What to do
Print word for word the records from the line containing "Góc sức khỏe (68, 89)" through the end.

Records for the exercise
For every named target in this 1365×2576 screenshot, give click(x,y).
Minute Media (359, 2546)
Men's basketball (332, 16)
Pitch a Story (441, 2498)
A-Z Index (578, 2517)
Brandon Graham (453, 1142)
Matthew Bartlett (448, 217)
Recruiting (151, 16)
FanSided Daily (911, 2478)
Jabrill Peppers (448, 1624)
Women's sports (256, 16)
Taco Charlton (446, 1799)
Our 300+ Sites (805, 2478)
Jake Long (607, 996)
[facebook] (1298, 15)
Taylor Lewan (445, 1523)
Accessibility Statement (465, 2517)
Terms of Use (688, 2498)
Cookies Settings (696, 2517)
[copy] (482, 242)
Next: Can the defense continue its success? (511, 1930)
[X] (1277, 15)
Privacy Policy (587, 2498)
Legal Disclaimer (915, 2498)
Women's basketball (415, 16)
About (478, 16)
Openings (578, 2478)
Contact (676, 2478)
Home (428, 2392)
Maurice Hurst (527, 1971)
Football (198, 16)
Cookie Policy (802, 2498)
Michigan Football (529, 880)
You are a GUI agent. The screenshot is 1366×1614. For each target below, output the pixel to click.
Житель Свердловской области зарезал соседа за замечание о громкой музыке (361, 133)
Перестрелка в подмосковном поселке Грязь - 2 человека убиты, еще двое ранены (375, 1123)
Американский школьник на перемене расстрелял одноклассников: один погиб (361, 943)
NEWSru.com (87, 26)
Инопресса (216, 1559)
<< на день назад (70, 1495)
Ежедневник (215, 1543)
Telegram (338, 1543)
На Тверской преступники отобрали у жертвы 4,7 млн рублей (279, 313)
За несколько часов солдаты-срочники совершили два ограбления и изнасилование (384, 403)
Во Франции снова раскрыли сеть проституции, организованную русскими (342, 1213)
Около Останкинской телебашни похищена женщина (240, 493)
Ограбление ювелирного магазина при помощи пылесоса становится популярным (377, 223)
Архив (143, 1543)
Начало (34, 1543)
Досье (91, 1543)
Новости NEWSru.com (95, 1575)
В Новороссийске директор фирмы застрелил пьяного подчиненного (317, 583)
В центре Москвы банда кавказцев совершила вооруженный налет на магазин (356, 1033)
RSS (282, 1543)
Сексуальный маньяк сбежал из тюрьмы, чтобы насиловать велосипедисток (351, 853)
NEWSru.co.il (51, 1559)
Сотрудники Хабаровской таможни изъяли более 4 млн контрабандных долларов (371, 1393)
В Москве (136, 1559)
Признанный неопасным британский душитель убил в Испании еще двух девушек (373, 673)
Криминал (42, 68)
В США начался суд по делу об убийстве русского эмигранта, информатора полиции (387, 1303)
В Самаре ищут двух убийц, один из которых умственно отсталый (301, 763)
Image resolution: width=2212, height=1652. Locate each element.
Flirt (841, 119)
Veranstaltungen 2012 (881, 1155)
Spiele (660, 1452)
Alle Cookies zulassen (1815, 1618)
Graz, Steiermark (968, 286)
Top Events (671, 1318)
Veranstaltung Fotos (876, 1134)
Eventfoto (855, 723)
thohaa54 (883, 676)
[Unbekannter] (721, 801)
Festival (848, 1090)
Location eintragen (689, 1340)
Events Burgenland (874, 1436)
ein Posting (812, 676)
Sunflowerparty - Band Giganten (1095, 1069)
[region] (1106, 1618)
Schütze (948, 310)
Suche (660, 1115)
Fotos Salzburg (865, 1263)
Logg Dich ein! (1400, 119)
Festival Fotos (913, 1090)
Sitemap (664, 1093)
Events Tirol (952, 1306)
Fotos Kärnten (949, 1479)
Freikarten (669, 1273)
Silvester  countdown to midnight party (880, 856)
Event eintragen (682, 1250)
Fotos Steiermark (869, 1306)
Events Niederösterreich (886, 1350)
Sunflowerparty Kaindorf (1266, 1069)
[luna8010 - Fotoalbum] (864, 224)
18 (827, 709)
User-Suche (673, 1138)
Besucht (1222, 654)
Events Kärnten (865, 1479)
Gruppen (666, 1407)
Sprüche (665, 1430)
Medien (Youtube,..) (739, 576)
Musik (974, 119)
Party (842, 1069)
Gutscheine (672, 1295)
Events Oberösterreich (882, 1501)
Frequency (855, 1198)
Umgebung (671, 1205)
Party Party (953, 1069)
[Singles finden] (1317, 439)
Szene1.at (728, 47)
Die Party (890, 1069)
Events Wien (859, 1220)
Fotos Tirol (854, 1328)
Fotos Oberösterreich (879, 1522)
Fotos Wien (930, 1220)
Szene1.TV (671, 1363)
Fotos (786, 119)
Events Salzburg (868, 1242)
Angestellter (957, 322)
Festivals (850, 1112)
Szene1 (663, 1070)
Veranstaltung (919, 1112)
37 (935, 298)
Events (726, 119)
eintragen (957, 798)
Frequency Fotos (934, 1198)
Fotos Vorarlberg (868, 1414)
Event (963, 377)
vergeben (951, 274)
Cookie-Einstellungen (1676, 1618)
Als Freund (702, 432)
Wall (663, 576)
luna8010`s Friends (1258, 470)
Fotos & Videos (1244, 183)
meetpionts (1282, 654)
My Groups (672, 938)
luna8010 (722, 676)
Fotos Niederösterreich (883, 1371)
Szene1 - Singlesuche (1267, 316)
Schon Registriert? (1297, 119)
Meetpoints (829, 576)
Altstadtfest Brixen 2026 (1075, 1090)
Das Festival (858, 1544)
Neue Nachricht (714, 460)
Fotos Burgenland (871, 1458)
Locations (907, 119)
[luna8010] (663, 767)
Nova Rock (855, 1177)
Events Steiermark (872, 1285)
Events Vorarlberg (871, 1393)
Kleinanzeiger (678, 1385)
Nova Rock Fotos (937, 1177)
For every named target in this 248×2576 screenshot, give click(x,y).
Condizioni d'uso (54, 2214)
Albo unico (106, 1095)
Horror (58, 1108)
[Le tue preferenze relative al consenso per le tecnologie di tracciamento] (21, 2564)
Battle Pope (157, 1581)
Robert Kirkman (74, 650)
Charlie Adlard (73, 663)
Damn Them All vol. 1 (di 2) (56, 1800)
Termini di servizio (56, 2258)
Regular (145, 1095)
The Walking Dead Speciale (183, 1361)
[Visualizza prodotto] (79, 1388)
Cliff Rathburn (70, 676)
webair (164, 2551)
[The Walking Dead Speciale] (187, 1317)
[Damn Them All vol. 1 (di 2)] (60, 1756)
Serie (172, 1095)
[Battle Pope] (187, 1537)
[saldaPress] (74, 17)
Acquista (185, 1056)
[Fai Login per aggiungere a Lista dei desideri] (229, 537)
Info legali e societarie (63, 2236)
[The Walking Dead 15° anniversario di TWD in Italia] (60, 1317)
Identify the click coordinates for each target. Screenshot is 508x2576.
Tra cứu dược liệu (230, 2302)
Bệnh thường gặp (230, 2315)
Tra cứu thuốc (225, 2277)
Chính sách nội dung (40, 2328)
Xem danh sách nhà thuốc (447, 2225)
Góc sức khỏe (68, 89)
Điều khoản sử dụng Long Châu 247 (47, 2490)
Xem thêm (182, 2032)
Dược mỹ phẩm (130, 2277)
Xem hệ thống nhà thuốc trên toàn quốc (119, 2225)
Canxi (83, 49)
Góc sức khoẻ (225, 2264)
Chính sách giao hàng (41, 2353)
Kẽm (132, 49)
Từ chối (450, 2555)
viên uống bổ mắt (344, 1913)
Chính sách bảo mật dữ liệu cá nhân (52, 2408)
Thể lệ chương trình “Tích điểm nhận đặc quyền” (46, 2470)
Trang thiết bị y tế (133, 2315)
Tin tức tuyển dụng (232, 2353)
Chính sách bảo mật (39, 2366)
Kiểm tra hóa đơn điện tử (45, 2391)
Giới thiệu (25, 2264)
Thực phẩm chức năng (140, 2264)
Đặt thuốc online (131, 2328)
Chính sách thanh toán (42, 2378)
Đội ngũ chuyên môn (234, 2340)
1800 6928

Solution for this exercise
Góc sức khỏe (68, 89)
Điều khoản sử dụng Long Châu 247 (47, 2490)
Xem thêm (182, 2032)
Dược mỹ phẩm (130, 2277)
Xem hệ thống nhà thuốc trên toàn quốc (119, 2225)
Canxi (83, 49)
Góc sức khoẻ (225, 2264)
Chính sách giao hàng (41, 2353)
Kẽm (132, 49)
Từ chối (450, 2555)
viên uống bổ mắt (344, 1913)
Chính sách bảo mật dữ liệu cá nhân (52, 2408)
Thể lệ chương trình “Tích điểm nhận đặc quyền” (46, 2470)
Trang thiết bị y tế (133, 2315)
Tin tức tuyển dụng (232, 2353)
Chính sách bảo mật (39, 2366)
Kiểm tra hóa đơn điện tử (45, 2391)
Giới thiệu (25, 2264)
Thực phẩm chức năng (140, 2264)
Đặt thuốc online (131, 2328)
Chính sách thanh toán (42, 2378)
Đội ngũ chuyên môn (234, 2340)
1800 6928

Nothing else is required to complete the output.